Now this probably doesn't seem terribly useful on a visual browser, since you can see quite plainly that it's a header. But in a text-to-speech browser, it's a little harder to understand things that are visually obvious. Then this really comes in handy - because the browser will indicate that each cell is a subtotal - possibly by saying 'subtotal' before the value. Now if you used a header for that column, with a scope of the whole column, it might say something like 'March subtotal' and then the value. Now it's immediately obvious what the value is for to more than one type of browser.

If you don't want a header to apply to a whole row or column, you can name the header with the 'id' element in the TH or TD tag for the header, and then refer to it with the 'header' element in the TD tag for the data. This can be useful if you have a heading that applies to several rows but is only written once.

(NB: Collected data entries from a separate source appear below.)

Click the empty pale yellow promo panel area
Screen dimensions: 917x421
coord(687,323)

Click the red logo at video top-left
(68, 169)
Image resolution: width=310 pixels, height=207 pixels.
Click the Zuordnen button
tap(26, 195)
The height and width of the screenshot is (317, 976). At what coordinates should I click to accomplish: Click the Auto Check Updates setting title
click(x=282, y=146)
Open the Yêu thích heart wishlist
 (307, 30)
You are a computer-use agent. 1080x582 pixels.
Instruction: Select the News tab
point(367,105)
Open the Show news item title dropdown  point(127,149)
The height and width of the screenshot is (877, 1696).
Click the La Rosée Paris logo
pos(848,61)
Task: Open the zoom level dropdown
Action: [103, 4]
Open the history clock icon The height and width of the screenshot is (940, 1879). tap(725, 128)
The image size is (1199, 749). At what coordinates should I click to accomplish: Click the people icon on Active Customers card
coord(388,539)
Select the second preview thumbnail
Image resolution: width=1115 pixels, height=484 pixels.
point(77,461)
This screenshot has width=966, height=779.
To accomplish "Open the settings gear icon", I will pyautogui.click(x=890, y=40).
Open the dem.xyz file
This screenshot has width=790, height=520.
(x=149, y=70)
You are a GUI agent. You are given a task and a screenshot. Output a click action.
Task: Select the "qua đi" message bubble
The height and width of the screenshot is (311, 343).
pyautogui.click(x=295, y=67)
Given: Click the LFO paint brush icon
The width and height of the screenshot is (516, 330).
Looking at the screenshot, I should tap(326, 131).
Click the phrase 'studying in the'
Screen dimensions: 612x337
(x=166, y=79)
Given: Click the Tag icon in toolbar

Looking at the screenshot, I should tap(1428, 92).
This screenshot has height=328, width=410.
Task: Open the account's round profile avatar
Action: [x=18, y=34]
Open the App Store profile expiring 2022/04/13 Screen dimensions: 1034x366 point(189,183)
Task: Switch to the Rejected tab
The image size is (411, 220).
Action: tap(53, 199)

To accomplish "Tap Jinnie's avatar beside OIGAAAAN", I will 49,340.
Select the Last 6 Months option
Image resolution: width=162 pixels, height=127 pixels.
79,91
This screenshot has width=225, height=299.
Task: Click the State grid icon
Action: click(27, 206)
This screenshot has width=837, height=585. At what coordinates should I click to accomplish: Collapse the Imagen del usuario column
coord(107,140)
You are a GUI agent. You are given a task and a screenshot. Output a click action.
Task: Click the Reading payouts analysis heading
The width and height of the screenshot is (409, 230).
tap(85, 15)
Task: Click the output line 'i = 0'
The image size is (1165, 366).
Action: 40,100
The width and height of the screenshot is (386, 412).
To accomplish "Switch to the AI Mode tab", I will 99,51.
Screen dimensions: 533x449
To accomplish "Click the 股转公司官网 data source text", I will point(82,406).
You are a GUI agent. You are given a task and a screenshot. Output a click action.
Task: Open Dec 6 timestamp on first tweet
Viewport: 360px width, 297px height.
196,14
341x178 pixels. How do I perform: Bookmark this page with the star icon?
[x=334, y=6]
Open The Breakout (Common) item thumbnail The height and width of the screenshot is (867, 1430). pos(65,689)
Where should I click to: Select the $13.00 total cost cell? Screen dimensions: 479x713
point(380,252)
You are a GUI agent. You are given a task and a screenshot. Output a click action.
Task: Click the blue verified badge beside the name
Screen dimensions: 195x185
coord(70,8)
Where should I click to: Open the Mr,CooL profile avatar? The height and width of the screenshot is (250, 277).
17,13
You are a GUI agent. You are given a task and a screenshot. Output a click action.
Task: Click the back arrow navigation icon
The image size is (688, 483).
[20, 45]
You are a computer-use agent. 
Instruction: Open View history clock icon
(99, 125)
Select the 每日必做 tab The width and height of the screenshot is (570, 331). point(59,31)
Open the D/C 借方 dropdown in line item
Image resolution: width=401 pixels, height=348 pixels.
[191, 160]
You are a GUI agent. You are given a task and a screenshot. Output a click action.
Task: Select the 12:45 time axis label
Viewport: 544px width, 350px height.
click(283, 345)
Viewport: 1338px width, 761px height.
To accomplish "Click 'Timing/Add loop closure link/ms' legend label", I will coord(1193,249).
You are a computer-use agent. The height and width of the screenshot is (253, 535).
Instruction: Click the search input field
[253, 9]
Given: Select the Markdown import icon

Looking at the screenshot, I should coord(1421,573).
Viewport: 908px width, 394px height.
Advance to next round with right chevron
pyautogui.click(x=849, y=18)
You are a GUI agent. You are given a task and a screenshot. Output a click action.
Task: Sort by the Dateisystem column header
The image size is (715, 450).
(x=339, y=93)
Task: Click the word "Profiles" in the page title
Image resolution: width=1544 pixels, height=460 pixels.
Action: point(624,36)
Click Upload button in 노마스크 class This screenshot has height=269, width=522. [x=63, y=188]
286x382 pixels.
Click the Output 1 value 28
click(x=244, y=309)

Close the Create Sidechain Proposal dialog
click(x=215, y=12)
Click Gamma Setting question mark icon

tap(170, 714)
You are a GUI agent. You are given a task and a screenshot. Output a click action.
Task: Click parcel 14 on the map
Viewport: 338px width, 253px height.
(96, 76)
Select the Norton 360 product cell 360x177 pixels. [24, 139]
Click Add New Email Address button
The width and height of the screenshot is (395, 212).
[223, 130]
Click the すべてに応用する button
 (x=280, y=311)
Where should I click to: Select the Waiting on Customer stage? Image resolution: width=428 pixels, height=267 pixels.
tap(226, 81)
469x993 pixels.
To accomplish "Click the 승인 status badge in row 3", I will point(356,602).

You can play with the borders of your table even more than just the border=x element I mentioned in the beginner's section. You can, in fact, specify not only the width of the border but whether it goes on the top, bottom, left, right, or any combination. You can also specify whether or not there are dividing lines within the table, and whether to put them vertically, horizontally, or both.

This is done by placing information in your TABLE tag as follows: <TABLE frame="value" rules="value" border=value>

All three are optional. If border is used alone, a value of 0 implies no frames and no rules, and a value other than 0 implies frame="border" and rules="all". You've already seen what this looks like if you've used the border element at all before.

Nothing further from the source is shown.